CRAFT AND CREATION
Ian Charles Scott
Under the last dead lamp
When all the dancers and masks had gone inside His cold stare
Returned to its true task, interrogation of silence.
—George Mackay Brown, “The Poet.”
The cliché is that surprise meetings and unforeseen circumstances can shape our futures, that long-lasting influences build from stray moments, from chance. This is not one of those stories, indeed, it is the very opposite. This is the story of planned serendipity. I meant for this to happen.
In Scotland, George Mackay Brown’s presence is inescapable. He was my country’s greatest twentieth century poet, the only one able to capture perfectly its landscape, people and rhythms, even though he did so by focusing his life’s work entirely on one remote place, the Orkney Islands.

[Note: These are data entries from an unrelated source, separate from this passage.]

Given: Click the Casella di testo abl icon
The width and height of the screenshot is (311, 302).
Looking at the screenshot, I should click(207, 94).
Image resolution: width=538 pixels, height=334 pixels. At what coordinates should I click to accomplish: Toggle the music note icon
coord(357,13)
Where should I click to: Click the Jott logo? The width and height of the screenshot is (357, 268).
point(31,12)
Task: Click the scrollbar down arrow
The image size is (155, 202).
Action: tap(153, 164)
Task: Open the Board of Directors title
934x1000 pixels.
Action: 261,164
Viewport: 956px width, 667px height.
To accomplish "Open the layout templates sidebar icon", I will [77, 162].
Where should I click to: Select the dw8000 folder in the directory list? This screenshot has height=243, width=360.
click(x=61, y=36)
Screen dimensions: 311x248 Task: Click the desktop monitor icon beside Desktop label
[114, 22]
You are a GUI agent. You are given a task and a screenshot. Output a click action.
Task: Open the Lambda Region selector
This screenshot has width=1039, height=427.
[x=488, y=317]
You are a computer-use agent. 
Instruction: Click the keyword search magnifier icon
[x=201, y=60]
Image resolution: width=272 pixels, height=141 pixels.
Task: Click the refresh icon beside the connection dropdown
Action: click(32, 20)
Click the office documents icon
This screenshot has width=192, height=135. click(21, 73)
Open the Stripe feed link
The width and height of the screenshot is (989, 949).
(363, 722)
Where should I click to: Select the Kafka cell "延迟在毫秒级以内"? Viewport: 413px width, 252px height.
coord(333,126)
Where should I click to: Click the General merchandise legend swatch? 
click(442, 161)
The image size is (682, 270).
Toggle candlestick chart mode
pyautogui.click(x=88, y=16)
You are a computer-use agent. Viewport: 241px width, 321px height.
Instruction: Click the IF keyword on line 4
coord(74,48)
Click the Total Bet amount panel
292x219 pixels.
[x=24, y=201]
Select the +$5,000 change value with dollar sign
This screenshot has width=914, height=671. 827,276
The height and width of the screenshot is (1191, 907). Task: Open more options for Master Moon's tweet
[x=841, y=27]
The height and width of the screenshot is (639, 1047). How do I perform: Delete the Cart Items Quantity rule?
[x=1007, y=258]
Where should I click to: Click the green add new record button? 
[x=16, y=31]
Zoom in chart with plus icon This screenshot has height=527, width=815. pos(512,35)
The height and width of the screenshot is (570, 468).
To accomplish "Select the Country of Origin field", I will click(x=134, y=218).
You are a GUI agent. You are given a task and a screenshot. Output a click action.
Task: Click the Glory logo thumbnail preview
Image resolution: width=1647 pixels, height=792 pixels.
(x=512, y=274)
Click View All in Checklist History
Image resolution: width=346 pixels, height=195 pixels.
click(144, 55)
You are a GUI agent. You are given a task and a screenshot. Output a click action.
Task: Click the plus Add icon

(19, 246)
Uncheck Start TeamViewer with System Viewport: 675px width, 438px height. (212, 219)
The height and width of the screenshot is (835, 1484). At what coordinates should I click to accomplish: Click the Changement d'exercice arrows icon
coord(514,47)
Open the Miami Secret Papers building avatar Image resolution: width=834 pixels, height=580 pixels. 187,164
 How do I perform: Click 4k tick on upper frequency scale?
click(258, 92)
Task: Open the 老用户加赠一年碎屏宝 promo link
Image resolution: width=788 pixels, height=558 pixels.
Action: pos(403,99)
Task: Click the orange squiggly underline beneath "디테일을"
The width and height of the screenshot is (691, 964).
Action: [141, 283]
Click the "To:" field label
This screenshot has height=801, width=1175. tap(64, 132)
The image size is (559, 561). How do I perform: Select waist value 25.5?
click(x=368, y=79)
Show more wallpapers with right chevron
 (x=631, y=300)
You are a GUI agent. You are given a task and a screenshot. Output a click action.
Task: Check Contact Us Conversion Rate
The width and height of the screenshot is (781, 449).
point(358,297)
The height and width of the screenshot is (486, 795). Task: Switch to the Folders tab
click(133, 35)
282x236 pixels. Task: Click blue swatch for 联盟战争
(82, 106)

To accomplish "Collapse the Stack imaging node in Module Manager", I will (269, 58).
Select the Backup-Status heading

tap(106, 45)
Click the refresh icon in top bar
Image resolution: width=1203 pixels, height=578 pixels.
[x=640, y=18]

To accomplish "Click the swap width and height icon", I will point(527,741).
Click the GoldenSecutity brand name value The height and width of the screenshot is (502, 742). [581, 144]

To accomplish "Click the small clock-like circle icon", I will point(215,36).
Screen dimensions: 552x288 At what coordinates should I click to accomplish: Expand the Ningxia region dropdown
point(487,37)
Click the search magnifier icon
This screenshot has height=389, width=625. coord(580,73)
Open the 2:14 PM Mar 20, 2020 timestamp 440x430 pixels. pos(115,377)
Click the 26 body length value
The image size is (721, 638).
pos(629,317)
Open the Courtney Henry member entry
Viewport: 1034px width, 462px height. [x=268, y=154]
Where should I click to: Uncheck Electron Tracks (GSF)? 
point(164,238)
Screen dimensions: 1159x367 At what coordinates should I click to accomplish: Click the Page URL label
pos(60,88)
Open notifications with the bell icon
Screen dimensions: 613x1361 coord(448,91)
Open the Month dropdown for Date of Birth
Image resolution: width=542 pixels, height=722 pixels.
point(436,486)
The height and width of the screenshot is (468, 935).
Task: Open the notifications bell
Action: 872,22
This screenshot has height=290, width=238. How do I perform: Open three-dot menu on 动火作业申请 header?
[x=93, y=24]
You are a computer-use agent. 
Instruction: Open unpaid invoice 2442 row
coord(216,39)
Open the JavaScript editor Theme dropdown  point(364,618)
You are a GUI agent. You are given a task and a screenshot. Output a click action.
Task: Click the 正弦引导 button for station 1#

The Orkneys are a chain of about 70 craggy islands that ease out from the extreme northernmost point of Scotland. Serving as a dotted line separating the North Sea from the Atlantic, the Orkneys are home to puffins, harriers, whales, seals. The capital, Stromness, George’s lifelong home, is a windswept place, but surprisingly mild considering its northern exposure, rarely above 60 degrees in the summer, and rarely below freezing in the winter. In the summer, the sun shines for 18 hours, but in the winter, night ends at 9:00 am and begins again at 3:00 pm. Despite or perhaps in spite of this, the islands have been inhabited for 10,000 years, by the Picts, by the Vikings, by the Scots. George used every single fiber of Orkney history in his writing, from the sagas of the Vikings to the rituals of the Celtic missionaries, and before he died in 1996, he found acclaim as a poet, novelist, short story writer, librettist.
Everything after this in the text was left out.